● Problem description: Please rewrite the items starting with the line with "This screenshot has height=206, width=414." and going on through the line with "click(569, 297)", changing "comments panel" to "notes panel" and leaving everything else unchanged.

-- Start of Dataset records --

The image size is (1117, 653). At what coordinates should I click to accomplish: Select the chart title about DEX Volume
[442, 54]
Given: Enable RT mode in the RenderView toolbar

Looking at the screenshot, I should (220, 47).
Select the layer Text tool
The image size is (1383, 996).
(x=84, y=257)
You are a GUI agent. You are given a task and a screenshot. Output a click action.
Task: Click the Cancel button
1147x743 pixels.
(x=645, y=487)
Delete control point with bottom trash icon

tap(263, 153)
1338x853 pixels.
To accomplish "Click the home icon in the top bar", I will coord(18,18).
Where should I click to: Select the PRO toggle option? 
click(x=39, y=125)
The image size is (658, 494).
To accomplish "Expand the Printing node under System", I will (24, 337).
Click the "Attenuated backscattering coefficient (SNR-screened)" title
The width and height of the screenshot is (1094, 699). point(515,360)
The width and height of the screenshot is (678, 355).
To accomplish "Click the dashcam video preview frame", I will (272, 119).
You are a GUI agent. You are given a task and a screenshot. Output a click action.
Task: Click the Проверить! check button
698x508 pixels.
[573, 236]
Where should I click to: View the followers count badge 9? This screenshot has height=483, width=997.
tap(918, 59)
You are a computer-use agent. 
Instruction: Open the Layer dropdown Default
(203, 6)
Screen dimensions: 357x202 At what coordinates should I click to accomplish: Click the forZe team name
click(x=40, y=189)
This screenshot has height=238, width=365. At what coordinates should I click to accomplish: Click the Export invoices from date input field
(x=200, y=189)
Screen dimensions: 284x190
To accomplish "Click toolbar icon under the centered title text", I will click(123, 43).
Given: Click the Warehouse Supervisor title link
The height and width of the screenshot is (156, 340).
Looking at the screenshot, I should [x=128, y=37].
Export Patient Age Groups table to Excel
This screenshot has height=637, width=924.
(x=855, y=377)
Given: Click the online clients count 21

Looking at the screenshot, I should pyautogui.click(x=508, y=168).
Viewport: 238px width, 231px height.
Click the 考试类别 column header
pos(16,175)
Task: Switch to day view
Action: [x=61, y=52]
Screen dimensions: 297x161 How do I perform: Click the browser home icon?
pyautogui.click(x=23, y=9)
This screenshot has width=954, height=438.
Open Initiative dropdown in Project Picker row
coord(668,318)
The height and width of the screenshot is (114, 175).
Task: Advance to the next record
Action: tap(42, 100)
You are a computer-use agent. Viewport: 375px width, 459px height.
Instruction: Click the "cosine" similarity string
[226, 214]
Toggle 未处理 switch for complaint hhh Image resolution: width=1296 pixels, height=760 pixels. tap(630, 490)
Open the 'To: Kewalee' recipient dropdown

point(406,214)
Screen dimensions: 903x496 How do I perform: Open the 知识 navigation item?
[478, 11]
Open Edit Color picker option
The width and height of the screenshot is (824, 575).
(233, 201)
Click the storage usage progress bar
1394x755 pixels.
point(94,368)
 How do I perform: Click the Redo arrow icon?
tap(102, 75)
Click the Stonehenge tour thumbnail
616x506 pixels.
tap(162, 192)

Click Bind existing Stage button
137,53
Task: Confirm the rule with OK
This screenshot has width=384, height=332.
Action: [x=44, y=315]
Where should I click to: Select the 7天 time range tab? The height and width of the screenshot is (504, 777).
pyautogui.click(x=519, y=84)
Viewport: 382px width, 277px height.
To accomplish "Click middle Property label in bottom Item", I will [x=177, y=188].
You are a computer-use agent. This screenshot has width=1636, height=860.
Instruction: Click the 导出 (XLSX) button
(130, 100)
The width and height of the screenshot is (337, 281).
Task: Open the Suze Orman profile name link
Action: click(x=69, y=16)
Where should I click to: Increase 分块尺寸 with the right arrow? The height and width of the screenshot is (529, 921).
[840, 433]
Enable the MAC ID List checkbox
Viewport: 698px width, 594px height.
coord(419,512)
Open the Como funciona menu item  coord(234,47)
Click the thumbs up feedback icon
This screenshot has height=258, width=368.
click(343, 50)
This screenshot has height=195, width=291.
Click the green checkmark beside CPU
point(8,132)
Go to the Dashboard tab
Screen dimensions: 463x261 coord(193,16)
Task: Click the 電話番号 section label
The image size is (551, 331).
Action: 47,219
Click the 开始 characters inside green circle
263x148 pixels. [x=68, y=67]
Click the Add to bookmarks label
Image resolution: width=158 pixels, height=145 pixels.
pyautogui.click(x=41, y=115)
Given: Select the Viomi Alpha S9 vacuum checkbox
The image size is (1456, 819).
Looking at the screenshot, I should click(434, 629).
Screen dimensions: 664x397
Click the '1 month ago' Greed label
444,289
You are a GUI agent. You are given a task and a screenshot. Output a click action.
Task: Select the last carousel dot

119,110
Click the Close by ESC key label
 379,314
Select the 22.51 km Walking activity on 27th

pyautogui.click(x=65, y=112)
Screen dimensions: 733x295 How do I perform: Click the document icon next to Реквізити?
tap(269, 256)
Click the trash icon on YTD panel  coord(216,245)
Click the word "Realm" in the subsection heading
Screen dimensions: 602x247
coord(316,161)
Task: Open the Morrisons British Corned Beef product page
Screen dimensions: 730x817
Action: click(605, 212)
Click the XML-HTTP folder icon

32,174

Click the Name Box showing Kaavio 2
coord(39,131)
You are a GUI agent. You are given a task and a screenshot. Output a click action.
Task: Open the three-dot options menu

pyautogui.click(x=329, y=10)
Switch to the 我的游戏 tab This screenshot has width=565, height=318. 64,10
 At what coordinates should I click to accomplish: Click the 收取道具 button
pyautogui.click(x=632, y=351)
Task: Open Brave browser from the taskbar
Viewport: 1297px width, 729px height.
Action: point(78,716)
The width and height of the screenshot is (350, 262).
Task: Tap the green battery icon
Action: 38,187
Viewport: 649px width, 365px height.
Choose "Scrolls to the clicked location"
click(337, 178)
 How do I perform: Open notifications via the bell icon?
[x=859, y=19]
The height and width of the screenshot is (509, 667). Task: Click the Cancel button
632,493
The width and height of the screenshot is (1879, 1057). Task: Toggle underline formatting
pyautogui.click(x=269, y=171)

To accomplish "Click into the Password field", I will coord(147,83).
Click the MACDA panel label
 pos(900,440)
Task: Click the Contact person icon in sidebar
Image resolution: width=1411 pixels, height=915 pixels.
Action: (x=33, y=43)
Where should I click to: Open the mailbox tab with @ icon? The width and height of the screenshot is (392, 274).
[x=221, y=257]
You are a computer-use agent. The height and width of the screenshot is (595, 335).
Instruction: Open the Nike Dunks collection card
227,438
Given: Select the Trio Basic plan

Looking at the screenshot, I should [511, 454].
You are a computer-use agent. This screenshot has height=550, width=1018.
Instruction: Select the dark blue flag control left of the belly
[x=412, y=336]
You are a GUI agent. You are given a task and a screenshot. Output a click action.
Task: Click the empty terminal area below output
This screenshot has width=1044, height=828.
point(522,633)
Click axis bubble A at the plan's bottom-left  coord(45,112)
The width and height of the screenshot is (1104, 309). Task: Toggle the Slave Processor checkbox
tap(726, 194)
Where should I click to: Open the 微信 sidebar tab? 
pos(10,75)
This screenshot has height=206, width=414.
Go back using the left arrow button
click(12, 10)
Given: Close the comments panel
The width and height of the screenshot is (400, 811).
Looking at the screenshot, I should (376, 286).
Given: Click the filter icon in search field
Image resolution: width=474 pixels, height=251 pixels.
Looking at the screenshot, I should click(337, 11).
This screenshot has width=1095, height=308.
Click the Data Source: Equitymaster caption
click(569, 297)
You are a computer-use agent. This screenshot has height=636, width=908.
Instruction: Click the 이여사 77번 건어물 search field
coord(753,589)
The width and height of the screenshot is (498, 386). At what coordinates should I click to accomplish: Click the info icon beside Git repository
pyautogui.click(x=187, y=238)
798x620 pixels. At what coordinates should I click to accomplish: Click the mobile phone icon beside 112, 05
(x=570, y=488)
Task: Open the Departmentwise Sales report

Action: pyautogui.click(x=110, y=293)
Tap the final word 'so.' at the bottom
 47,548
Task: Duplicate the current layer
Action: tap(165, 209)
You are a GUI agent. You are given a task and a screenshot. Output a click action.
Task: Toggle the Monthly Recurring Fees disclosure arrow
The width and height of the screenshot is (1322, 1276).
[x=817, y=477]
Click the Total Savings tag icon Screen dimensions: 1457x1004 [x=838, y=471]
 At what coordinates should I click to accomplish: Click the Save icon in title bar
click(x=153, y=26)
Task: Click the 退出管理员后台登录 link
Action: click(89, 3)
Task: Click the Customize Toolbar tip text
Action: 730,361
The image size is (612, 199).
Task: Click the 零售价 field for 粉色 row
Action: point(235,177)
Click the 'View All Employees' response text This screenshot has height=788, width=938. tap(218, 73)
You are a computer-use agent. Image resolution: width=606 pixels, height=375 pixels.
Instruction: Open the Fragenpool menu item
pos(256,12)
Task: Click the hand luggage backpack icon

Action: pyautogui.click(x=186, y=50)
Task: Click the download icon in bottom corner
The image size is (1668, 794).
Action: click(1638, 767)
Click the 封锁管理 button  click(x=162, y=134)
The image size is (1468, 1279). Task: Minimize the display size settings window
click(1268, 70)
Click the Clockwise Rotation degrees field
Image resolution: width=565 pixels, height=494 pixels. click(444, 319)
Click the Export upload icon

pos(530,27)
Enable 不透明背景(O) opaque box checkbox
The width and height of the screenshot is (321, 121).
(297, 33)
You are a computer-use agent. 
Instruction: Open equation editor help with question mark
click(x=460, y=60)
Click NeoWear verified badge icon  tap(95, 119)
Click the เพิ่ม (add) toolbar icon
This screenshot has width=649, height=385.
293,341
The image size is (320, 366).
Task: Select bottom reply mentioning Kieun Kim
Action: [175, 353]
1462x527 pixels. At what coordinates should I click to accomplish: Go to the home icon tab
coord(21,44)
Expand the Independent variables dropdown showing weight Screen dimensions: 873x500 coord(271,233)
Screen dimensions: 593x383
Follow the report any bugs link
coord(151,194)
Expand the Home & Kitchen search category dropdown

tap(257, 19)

-- End of Dataset records --

● Result for this exercise:
This screenshot has height=206, width=414.
Go back using the left arrow button
click(12, 10)
Given: Close the notes panel
The width and height of the screenshot is (400, 811).
Looking at the screenshot, I should (376, 286).
Given: Click the filter icon in search field
Image resolution: width=474 pixels, height=251 pixels.
Looking at the screenshot, I should click(337, 11).
This screenshot has width=1095, height=308.
Click the Data Source: Equitymaster caption
click(569, 297)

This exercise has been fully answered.